Nestle prepares for tough 2012

Nestle prepares for tough 2012

The world's biggest food company Nestle on Thursday posted forecast-beating 2011 net profit of 9.5 billion francs ($10.26 billion), but warned that 2012 would be tough.

The earnings were up 8.1 percent from a year ago, and better than analysts’ forecast of 9.2 billion francs.

However, sales reached just 83.6 billion francs, down sharply from a year ago when the firm generated 104.6 billion francs in revenues.

A negative foreign exchange rate had an impact of 13.4 percent on sales, while divestitures, including the sale of eyecare giant Alcon took another 4.2 percent off, said the food giant that makes Nespresso coffee and Perrier mineral water.

Nestle chief executive Paul Bulcke said the company “delivered a good performance, top and bottom line, in both emerging and developed markets in 2011.”

“It was a challenging year and we do not expect 2012 to be any easier.”

Despite uncertainties and continuing economic volatility the group said growth excluding currency fluctuations and acquisitions were up five percent in Europe, 6.4 percent in the Americas and 13.1 percent in Asia, Oceania and Africa.

Business grew 13.3 percent in emerging markets and 4.3 percent in developed markets, the company said.

In Portugal, Italy, Greece and Spain, it advanced its growth to 3.7 percent despite financial difficulties in those countries.

Nestle chief financial officer Jim Singh added that sales in China are now approaching 5 billion Swiss francs.

China was therefore a key area of investment for the company, said Bulcke, pointing out that “wealth creation is moving from west to east.”

“We continue to make capital investments on a global basis” said Singh despite global political turmoil and natural disasters such as conflict in Ivory Coast and a massive earthquake and tsunami in Japan.

Growth in emerging markets was particularly driven by sales of Nestle Waters (mineral waters), which exceeded one billion francs.

Nespresso coffee had a year of “solid” 20 percent growth based on sales in excess of 3 billion francs.

For 2012, Nestle forecast a “positive outlook”.

According to Bulcke, the group is well positioned “to achieve … organic growth between 5 percent and 6 percent and an improved margin and recurring earnings per share at constant exchange rates.”

The group said that at its annual general meeting on April 19th, it will propose to shareholders a dividend of 1.95 Swiss francs per share, up 5.4 percent.

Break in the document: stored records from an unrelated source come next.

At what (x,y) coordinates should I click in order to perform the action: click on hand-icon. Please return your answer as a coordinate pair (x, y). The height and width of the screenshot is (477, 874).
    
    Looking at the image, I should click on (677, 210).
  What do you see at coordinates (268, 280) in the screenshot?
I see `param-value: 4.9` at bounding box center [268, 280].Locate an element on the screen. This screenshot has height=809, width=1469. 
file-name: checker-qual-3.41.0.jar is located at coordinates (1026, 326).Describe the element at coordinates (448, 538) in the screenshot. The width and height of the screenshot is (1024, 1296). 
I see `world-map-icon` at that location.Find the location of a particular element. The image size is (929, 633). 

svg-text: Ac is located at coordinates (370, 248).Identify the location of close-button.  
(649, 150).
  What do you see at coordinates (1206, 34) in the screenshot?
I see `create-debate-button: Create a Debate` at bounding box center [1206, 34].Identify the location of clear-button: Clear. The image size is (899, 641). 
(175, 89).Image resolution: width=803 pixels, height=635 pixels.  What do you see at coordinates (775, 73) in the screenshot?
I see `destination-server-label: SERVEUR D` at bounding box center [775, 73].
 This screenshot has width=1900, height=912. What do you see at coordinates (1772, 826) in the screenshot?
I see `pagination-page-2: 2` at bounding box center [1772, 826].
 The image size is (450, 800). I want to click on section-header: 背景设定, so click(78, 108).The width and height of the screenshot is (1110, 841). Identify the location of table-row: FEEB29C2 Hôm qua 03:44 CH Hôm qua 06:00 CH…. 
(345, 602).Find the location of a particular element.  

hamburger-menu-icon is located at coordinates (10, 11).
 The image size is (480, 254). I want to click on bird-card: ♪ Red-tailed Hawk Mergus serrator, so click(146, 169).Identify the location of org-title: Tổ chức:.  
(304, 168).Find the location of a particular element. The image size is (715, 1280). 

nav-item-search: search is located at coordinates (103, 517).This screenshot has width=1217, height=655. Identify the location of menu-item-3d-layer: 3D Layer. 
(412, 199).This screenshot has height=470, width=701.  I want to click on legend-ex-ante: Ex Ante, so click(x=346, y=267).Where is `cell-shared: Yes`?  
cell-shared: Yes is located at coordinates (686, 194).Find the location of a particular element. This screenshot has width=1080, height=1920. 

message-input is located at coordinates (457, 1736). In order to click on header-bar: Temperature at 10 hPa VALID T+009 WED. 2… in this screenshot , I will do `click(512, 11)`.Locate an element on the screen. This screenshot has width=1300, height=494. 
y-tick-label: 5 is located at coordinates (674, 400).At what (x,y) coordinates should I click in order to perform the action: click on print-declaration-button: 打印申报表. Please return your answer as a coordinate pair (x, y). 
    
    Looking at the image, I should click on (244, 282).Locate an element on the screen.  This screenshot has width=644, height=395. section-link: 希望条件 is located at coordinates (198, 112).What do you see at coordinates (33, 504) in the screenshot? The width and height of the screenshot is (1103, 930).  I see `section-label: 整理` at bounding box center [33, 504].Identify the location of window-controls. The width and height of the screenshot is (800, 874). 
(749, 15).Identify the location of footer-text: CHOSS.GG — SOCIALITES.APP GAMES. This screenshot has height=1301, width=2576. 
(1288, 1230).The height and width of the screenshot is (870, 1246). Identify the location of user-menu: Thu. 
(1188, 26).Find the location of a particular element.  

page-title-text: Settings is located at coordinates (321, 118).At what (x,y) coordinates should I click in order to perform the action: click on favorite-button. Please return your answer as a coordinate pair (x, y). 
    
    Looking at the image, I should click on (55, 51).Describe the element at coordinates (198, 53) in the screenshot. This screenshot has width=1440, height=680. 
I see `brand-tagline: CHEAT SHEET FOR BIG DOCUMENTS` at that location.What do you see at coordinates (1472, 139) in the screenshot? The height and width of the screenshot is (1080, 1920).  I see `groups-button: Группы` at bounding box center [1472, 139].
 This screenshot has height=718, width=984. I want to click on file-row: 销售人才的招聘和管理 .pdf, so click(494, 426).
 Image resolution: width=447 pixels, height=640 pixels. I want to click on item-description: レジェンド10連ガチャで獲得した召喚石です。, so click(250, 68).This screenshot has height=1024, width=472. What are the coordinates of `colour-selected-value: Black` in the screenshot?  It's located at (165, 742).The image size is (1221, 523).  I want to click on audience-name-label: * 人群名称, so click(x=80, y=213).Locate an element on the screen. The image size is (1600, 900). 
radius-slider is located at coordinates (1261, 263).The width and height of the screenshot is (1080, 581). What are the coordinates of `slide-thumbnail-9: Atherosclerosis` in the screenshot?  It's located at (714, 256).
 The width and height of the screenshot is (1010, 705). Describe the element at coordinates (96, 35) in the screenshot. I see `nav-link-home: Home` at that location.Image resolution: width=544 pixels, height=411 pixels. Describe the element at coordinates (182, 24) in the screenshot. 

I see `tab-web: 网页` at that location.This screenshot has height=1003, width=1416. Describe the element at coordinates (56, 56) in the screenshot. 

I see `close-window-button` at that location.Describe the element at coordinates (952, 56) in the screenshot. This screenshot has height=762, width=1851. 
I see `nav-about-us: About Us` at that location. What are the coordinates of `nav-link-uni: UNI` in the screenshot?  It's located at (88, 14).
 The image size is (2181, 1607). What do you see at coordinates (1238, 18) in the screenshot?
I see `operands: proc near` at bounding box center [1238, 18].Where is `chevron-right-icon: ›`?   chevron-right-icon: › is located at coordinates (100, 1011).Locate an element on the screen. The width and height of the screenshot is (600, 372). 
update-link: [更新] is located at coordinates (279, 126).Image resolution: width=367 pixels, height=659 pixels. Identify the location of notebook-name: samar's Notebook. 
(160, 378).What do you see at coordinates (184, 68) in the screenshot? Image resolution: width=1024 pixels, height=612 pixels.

The board will also propose the cancellation of shares repurchased under the share repurchase programme of 10 billion Swiss francs completed in 2011.

On the Swiss Exchange, Nestle shares were up 0.8 percent at 0849 GMT.

Vontobel analysts noted the “phenomenal last quarter of Nestle with strong growth in volumes and prices, driven by emerging markets.”

Helvea analysts described the results as “excellent” and”ahead of our consensus”.